# SOURCE DATA

------------------------------------------------

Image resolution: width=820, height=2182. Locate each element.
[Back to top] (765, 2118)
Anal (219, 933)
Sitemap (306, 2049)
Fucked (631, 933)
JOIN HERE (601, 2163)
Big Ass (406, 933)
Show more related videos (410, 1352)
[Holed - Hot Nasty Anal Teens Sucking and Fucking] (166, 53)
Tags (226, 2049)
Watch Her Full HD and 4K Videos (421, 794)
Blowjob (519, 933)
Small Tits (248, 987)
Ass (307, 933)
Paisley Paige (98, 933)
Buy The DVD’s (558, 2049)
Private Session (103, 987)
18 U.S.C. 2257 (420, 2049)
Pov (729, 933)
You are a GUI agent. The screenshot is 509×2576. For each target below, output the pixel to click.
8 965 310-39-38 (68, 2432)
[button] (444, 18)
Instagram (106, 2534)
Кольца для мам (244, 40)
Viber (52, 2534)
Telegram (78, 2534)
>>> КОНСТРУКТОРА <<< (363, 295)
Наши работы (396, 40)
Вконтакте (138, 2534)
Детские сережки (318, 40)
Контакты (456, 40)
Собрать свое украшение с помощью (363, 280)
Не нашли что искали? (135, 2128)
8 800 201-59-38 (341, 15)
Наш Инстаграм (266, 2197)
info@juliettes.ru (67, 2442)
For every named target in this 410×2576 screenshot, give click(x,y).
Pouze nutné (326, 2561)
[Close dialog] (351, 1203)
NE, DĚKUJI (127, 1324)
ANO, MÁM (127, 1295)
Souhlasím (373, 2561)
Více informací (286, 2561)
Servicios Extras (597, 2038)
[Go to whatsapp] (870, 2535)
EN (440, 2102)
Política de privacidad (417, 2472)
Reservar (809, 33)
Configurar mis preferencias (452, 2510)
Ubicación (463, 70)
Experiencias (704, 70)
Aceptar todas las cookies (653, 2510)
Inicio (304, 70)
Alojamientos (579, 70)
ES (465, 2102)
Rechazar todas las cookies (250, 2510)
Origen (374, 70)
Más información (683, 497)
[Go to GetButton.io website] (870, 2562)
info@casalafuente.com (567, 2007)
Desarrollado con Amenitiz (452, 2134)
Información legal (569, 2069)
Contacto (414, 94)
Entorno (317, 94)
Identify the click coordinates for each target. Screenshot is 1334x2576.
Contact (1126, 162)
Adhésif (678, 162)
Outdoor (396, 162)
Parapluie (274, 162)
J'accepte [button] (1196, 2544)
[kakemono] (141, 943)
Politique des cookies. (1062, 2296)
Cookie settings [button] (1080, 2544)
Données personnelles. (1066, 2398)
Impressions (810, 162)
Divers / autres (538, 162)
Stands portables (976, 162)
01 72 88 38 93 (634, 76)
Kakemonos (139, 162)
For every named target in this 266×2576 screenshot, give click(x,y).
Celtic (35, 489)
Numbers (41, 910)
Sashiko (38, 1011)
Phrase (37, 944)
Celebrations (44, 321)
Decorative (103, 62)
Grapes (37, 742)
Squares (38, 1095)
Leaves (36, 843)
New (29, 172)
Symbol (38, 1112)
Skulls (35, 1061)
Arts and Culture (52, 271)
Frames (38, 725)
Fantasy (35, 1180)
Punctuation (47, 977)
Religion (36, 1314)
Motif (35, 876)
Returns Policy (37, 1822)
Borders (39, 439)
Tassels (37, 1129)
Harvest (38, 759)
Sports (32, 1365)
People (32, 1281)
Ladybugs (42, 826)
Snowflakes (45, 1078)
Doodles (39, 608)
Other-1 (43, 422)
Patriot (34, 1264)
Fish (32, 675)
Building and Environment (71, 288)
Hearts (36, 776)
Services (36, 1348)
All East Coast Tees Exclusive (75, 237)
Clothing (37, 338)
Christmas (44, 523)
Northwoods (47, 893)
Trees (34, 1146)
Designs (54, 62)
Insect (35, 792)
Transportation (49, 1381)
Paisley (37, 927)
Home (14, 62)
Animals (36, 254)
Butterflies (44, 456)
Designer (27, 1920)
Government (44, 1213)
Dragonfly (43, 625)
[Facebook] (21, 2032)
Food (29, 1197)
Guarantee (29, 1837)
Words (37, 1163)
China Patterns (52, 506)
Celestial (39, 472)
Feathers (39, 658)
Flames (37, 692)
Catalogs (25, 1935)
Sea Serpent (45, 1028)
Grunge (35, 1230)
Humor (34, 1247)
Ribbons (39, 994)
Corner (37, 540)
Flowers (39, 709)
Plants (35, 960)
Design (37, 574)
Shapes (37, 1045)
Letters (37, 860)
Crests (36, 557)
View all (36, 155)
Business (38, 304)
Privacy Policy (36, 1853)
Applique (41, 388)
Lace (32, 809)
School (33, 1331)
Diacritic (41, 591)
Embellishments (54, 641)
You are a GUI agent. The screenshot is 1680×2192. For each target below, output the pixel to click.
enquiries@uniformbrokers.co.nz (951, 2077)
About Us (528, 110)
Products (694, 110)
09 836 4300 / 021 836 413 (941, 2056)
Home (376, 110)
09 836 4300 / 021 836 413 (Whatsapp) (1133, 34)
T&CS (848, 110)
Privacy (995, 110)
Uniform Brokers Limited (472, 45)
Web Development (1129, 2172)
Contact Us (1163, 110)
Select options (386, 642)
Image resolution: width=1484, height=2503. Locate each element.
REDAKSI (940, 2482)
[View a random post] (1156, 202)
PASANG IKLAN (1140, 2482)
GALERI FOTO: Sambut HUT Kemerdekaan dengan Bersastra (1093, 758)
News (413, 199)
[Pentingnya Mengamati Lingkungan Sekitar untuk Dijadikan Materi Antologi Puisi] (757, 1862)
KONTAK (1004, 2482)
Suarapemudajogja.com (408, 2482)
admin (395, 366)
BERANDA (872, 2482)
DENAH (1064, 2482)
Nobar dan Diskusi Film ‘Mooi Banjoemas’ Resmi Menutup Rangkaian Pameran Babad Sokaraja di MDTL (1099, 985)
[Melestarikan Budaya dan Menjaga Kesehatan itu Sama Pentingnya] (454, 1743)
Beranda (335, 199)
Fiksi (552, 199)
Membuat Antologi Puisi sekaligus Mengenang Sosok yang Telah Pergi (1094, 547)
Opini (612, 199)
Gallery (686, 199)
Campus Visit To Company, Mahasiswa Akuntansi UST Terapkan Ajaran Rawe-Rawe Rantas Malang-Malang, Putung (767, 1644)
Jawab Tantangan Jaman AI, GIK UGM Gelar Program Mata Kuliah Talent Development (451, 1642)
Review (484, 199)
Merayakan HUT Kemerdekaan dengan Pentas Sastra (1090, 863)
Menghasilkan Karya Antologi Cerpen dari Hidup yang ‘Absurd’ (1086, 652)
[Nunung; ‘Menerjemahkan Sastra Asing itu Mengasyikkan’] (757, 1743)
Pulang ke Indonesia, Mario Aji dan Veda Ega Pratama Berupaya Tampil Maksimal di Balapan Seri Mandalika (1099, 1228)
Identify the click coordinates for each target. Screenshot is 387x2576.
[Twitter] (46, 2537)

------------------------------------------------

# WHAT THE EXERCISE ASKS
Keeping each word as given, write out the material above.

# TASK ANSWER
Image resolution: width=820, height=2182. Locate each element.
[Back to top] (765, 2118)
Anal (219, 933)
Sitemap (306, 2049)
Fucked (631, 933)
JOIN HERE (601, 2163)
Big Ass (406, 933)
Show more related videos (410, 1352)
[Holed - Hot Nasty Anal Teens Sucking and Fucking] (166, 53)
Tags (226, 2049)
Watch Her Full HD and 4K Videos (421, 794)
Blowjob (519, 933)
Small Tits (248, 987)
Ass (307, 933)
Paisley Paige (98, 933)
Buy The DVD’s (558, 2049)
Private Session (103, 987)
18 U.S.C. 2257 (420, 2049)
Pov (729, 933)
You are a GUI agent. The screenshot is 509×2576. For each target below, output the pixel to click.
8 965 310-39-38 (68, 2432)
[button] (444, 18)
Instagram (106, 2534)
Кольца для мам (244, 40)
Viber (52, 2534)
Telegram (78, 2534)
>>> КОНСТРУКТОРА <<< (363, 295)
Наши работы (396, 40)
Вконтакте (138, 2534)
Детские сережки (318, 40)
Контакты (456, 40)
Собрать свое украшение с помощью (363, 280)
Не нашли что искали? (135, 2128)
8 800 201-59-38 (341, 15)
Наш Инстаграм (266, 2197)
info@juliettes.ru (67, 2442)
For every named target in this 410×2576 screenshot, give click(x,y).
Pouze nutné (326, 2561)
[Close dialog] (351, 1203)
NE, DĚKUJI (127, 1324)
ANO, MÁM (127, 1295)
Souhlasím (373, 2561)
Více informací (286, 2561)
Servicios Extras (597, 2038)
[Go to whatsapp] (870, 2535)
EN (440, 2102)
Política de privacidad (417, 2472)
Reservar (809, 33)
Configurar mis preferencias (452, 2510)
Ubicación (463, 70)
Experiencias (704, 70)
Aceptar todas las cookies (653, 2510)
Inicio (304, 70)
Alojamientos (579, 70)
ES (465, 2102)
Rechazar todas las cookies (250, 2510)
Origen (374, 70)
Más información (683, 497)
[Go to GetButton.io website] (870, 2562)
info@casalafuente.com (567, 2007)
Desarrollado con Amenitiz (452, 2134)
Información legal (569, 2069)
Contacto (414, 94)
Entorno (317, 94)
Identify the click coordinates for each target. Screenshot is 1334x2576.
Contact (1126, 162)
Adhésif (678, 162)
Outdoor (396, 162)
Parapluie (274, 162)
J'accepte [button] (1196, 2544)
[kakemono] (141, 943)
Politique des cookies. (1062, 2296)
Cookie settings [button] (1080, 2544)
Données personnelles. (1066, 2398)
Impressions (810, 162)
Divers / autres (538, 162)
Stands portables (976, 162)
01 72 88 38 93 (634, 76)
Kakemonos (139, 162)
For every named target in this 266×2576 screenshot, give click(x,y).
Celtic (35, 489)
Numbers (41, 910)
Sashiko (38, 1011)
Phrase (37, 944)
Celebrations (44, 321)
Decorative (103, 62)
Grapes (37, 742)
Squares (38, 1095)
Leaves (36, 843)
New (29, 172)
Symbol (38, 1112)
Skulls (35, 1061)
Arts and Culture (52, 271)
Frames (38, 725)
Fantasy (35, 1180)
Punctuation (47, 977)
Religion (36, 1314)
Motif (35, 876)
Returns Policy (37, 1822)
Borders (39, 439)
Tassels (37, 1129)
Harvest (38, 759)
Sports (32, 1365)
People (32, 1281)
Ladybugs (42, 826)
Snowflakes (45, 1078)
Doodles (39, 608)
Other-1 (43, 422)
Patriot (34, 1264)
Fish (32, 675)
Building and Environment (71, 288)
Hearts (36, 776)
Services (36, 1348)
All East Coast Tees Exclusive (75, 237)
Clothing (37, 338)
Christmas (44, 523)
Northwoods (47, 893)
Trees (34, 1146)
Designs (54, 62)
Insect (35, 792)
Transportation (49, 1381)
Paisley (37, 927)
Home (14, 62)
Animals (36, 254)
Butterflies (44, 456)
Designer (27, 1920)
Government (44, 1213)
Dragonfly (43, 625)
[Facebook] (21, 2032)
Food (29, 1197)
Guarantee (29, 1837)
Words (37, 1163)
China Patterns (52, 506)
Celestial (39, 472)
Feathers (39, 658)
Flames (37, 692)
Catalogs (25, 1935)
Sea Serpent (45, 1028)
Grunge (35, 1230)
Humor (34, 1247)
Ribbons (39, 994)
Corner (37, 540)
Flowers (39, 709)
Plants (35, 960)
Design (37, 574)
Shapes (37, 1045)
Letters (37, 860)
Crests (36, 557)
View all (36, 155)
Business (38, 304)
Privacy Policy (36, 1853)
Applique (41, 388)
Lace (32, 809)
School (33, 1331)
Diacritic (41, 591)
Embellishments (54, 641)
You are a GUI agent. The screenshot is 1680×2192. For each target below, output the pixel to click.
enquiries@uniformbrokers.co.nz (951, 2077)
About Us (528, 110)
Products (694, 110)
09 836 4300 / 021 836 413 (941, 2056)
Home (376, 110)
09 836 4300 / 021 836 413 (Whatsapp) (1133, 34)
T&CS (848, 110)
Privacy (995, 110)
Uniform Brokers Limited (472, 45)
Web Development (1129, 2172)
Contact Us (1163, 110)
Select options (386, 642)
Image resolution: width=1484, height=2503. Locate each element.
REDAKSI (940, 2482)
[View a random post] (1156, 202)
PASANG IKLAN (1140, 2482)
GALERI FOTO: Sambut HUT Kemerdekaan dengan Bersastra (1093, 758)
News (413, 199)
[Pentingnya Mengamati Lingkungan Sekitar untuk Dijadikan Materi Antologi Puisi] (757, 1862)
KONTAK (1004, 2482)
Suarapemudajogja.com (408, 2482)
admin (395, 366)
BERANDA (872, 2482)
DENAH (1064, 2482)
Nobar dan Diskusi Film ‘Mooi Banjoemas’ Resmi Menutup Rangkaian Pameran Babad Sokaraja di MDTL (1099, 985)
[Melestarikan Budaya dan Menjaga Kesehatan itu Sama Pentingnya] (454, 1743)
Beranda (335, 199)
Fiksi (552, 199)
Membuat Antologi Puisi sekaligus Mengenang Sosok yang Telah Pergi (1094, 547)
Opini (612, 199)
Gallery (686, 199)
Campus Visit To Company, Mahasiswa Akuntansi UST Terapkan Ajaran Rawe-Rawe Rantas Malang-Malang, Putung (767, 1644)
Jawab Tantangan Jaman AI, GIK UGM Gelar Program Mata Kuliah Talent Development (451, 1642)
Review (484, 199)
Merayakan HUT Kemerdekaan dengan Pentas Sastra (1090, 863)
Menghasilkan Karya Antologi Cerpen dari Hidup yang ‘Absurd’ (1086, 652)
[Nunung; ‘Menerjemahkan Sastra Asing itu Mengasyikkan’] (757, 1743)
Pulang ke Indonesia, Mario Aji dan Veda Ega Pratama Berupaya Tampil Maksimal di Balapan Seri Mandalika (1099, 1228)
Identify the click coordinates for each target. Screenshot is 387x2576.
[Twitter] (46, 2537)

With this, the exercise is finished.